How much — and when — you eat can affect your metabolism.

If you’re skipping meals early in the day and then sitting down to a big dinner, you’re probably sabotaging your metabolism. “If you don’t eat all day and then eat a large meal at night, you’ll get a higher insulin response and you’re much more likely to develop metabolic dysfunction,” Cederquist warns. In a study published in The Journal of Nutritional Biochemistry in July 2015, researchers found that mice given their daily allotment of food in one large meal developed more metabolic problems and gained more abdominal fat than mice fed several times a day — even though the first group of mice ate less food overall than the second. Eat healthy breakfast, lunch, and dinner each day — and pack healthful, low-calorie snacks to nosh on in between meals.

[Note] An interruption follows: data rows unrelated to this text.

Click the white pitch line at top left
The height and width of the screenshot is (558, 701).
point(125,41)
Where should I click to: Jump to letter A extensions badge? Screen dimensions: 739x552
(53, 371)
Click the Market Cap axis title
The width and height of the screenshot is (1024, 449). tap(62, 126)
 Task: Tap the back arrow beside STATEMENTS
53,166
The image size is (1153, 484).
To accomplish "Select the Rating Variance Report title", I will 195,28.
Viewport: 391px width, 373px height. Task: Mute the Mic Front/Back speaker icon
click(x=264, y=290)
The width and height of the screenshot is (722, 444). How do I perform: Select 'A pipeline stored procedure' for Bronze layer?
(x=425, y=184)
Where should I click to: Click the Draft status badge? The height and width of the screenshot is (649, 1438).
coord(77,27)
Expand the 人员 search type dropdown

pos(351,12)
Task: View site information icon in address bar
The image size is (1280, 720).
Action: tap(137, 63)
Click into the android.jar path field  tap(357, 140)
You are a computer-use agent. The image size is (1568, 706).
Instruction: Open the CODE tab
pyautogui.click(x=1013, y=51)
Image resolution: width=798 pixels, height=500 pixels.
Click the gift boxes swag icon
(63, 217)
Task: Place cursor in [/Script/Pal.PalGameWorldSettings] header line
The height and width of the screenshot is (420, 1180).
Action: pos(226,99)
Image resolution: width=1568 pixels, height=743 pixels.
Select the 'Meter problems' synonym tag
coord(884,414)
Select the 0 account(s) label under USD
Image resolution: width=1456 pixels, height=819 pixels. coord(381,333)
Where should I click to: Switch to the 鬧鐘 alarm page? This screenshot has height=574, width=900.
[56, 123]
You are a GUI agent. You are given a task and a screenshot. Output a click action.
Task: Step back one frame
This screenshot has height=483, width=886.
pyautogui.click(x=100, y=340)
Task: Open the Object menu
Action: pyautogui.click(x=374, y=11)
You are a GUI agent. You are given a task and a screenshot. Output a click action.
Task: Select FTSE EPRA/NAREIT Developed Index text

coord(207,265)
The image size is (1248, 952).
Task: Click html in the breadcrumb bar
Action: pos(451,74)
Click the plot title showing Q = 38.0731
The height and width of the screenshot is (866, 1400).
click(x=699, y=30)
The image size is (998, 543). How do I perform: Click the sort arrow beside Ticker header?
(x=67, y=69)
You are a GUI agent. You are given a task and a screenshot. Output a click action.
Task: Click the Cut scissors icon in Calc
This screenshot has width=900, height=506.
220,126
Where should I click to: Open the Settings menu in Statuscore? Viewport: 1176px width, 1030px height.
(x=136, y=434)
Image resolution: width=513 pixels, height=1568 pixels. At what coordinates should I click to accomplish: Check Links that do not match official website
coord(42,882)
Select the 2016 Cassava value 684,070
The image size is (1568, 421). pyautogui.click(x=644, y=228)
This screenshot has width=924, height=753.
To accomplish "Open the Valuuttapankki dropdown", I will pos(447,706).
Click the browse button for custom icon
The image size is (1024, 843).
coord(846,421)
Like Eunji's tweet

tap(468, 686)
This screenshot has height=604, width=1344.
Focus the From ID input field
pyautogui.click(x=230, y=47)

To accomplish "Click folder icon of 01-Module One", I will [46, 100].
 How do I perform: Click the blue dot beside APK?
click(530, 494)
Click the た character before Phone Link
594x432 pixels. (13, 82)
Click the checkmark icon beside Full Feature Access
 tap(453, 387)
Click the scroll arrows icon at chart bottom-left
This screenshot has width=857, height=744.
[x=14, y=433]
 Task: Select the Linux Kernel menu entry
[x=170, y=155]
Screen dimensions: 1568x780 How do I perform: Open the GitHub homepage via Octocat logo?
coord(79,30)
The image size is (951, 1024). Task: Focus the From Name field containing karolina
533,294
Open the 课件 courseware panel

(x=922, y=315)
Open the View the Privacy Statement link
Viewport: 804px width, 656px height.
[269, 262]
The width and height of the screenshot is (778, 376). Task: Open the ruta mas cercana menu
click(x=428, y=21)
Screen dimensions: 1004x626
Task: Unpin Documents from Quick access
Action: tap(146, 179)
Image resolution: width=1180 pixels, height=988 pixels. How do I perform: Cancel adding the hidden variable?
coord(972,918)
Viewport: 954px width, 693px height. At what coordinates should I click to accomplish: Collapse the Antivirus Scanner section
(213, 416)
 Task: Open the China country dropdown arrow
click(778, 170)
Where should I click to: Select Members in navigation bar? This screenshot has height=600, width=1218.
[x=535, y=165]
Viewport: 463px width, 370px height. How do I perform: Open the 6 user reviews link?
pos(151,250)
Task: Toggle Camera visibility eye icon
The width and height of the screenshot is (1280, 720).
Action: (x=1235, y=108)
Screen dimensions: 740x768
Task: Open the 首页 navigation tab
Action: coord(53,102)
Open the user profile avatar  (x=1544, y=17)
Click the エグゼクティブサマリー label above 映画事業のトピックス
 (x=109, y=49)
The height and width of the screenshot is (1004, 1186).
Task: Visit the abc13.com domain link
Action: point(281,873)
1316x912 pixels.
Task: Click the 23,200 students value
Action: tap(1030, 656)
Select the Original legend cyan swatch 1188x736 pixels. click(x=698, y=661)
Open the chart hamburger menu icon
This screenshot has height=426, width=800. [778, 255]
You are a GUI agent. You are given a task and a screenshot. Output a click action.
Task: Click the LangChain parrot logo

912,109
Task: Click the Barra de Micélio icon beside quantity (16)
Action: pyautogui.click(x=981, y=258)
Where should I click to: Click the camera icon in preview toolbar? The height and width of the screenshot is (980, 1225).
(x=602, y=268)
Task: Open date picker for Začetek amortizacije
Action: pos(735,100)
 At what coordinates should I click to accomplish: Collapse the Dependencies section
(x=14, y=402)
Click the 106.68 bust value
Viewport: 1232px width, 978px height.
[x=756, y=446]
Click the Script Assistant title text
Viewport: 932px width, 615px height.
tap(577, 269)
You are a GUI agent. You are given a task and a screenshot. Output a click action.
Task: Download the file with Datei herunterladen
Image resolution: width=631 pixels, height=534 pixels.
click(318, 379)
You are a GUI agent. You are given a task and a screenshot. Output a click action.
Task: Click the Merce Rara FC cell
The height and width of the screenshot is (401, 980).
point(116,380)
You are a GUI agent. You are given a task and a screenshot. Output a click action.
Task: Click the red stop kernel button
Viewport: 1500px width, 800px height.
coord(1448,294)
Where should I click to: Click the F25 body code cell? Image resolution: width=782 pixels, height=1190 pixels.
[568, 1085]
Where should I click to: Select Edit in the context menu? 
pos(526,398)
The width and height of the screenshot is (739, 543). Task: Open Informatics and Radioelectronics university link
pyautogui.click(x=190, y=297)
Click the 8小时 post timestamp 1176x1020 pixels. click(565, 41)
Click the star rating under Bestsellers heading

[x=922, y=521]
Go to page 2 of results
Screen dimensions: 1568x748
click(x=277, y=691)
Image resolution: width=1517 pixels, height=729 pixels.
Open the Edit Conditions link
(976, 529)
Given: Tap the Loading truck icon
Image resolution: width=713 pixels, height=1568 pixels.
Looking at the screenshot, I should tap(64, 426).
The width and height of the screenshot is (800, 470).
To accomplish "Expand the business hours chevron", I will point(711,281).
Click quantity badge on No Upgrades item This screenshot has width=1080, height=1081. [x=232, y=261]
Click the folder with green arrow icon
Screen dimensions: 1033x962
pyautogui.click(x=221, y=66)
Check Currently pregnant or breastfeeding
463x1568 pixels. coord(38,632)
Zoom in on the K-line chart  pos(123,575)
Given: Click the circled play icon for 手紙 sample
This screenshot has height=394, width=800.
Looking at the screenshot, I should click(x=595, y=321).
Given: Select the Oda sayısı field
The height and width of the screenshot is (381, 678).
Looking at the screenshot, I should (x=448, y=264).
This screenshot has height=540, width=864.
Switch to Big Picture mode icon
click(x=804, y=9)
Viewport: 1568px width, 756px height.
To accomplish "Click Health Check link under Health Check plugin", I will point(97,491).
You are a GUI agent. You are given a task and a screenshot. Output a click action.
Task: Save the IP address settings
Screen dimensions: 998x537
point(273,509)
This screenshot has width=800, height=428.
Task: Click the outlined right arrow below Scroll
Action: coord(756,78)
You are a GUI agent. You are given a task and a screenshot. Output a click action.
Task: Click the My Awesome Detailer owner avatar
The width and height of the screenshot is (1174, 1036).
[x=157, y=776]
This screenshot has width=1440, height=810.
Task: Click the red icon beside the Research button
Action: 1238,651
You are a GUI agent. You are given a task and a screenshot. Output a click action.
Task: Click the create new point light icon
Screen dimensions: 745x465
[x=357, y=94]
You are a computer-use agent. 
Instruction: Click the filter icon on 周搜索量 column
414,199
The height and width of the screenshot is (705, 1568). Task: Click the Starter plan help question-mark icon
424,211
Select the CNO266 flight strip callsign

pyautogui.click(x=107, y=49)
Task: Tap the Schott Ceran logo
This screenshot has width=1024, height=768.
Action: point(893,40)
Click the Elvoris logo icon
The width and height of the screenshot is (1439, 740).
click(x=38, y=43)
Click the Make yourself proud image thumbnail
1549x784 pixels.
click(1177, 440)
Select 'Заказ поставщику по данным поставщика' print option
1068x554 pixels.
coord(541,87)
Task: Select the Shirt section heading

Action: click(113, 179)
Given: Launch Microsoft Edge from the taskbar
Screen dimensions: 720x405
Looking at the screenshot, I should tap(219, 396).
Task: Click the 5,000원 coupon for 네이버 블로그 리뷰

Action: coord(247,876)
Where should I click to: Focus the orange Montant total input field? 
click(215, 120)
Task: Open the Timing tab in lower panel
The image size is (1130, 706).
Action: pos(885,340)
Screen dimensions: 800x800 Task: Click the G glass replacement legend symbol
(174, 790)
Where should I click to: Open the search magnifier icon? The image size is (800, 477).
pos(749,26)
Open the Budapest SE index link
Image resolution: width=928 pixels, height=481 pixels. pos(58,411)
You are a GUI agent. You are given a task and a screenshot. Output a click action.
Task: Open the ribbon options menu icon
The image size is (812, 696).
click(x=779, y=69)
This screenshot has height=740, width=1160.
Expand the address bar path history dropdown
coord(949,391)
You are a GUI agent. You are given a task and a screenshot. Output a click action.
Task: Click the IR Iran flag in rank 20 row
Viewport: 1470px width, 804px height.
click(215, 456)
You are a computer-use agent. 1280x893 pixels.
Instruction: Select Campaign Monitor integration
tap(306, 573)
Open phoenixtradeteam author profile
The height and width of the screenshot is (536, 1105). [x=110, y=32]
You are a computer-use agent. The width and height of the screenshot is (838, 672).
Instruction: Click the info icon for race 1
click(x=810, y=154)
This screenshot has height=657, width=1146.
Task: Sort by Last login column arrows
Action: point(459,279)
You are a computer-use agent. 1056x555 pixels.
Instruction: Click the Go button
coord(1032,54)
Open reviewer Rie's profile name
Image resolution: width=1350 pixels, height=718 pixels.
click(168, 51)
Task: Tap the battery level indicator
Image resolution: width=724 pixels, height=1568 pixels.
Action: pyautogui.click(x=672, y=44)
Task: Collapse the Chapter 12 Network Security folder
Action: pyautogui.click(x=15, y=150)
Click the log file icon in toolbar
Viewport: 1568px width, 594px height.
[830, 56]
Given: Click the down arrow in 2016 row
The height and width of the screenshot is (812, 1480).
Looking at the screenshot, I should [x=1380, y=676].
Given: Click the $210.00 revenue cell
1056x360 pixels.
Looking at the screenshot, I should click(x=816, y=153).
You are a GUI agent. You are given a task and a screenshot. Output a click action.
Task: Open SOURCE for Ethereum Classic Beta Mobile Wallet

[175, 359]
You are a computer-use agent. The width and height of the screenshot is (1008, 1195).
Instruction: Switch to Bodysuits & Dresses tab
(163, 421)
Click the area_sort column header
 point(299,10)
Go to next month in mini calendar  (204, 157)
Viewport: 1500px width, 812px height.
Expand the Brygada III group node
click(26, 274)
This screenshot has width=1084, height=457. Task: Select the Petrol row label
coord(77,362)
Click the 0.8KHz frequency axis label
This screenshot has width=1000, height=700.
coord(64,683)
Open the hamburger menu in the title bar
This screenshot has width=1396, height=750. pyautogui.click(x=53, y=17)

Vitamin D may play a role.

Vitamin D is usually touted for its contribution to bone health, but research has shown that it could also play a role in metabolism and weight change. A 2013 study published in the European Journal of Clinical Nutrition found that vitamin D deficiency was associated with an increased risk of becoming obese.

A healthy metabolism promotes a healthy mind.

Aside from weight maintenance, a well-functioning metabolism comes with many other positive benefits, says Brian Quebbemann, MD, a bariatric medicine specialist with the NEW Program in Newport Beach, California. “The same hormones that affect our physical health, control mood, hunger, sex drive, and ability to cope with stress,” he says.